Ben Harack [23] argued that reducing paper usage helps to save money in the long run and this can be achieved by using electronic documentation, storage, emails and by reducing the amount of printings among others.

2.2.6. Carbon Footprint Reduction

Carbon footprint is a measure in units of carbon dioxide (in tons) that human produce [24] . Moreover, Walser. M [24] stated that carbon footprint is the sum of greenhouse gas emissions when fossil fuels are burned for transportation and energy and those emitted during products’ lifecycles. In a study carried out by Smale et al. [25] on UK firms to investigate the effect of European carbon dioxide emissions on profits, it was found that there was profit potential for some firms engaged in carbon reduction. Similarly, Collins C. Ngwakwe and Pumela Msweli [26] also found a significant relationship between carbon emission reduction and firm performance of a company named 3M Company and it was found that this initiative helped to significantly improve the company’s dividend per share.
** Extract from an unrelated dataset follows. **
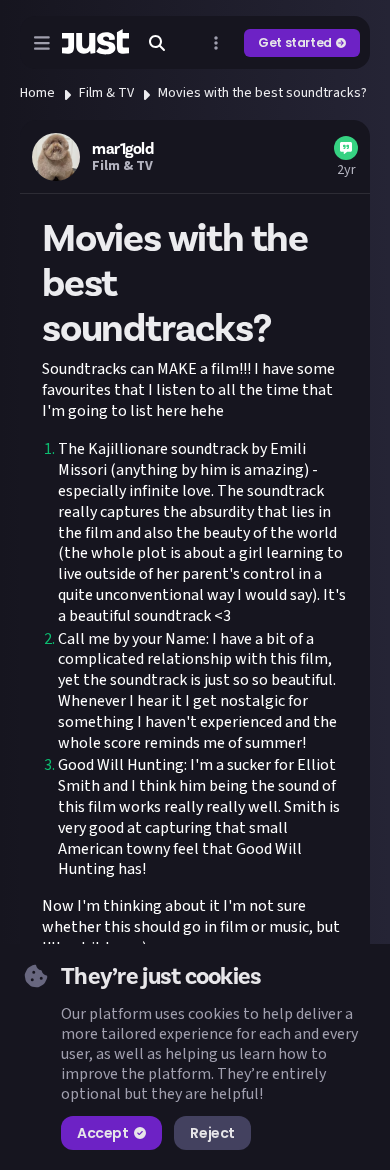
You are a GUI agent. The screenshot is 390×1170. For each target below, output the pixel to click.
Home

However, in a study carried out by Busch and Hoffman [27] , a negative relationship was found between carbon reduction and firm performance.

2.3. EMS and Financial Performance

Evidence from recent studies shows that adopting an environmental management system may help organizations to benefit financially [28] . Similarly, Nishitani et al. [12] examined the effect of reducing pollution emission on firm performance and it was found that it helped to increase sales due to an increase in demand hence productivity. Konar and Cohen [29] found a positive effect of environmental management, measured by toxic emissions, on firms’ assets’ value.

Klassen [20] argued that adopting proactive environmental practices help organizations to benefit from an increase in sales and a premium in prices. Moreover, they benefit from a greater social approval [30] [31] . Firms that are environmentally conscious usually sell their products by marketing their management procedures which act as a differentiation between a firm’s products to that of its competitors [7] [10] .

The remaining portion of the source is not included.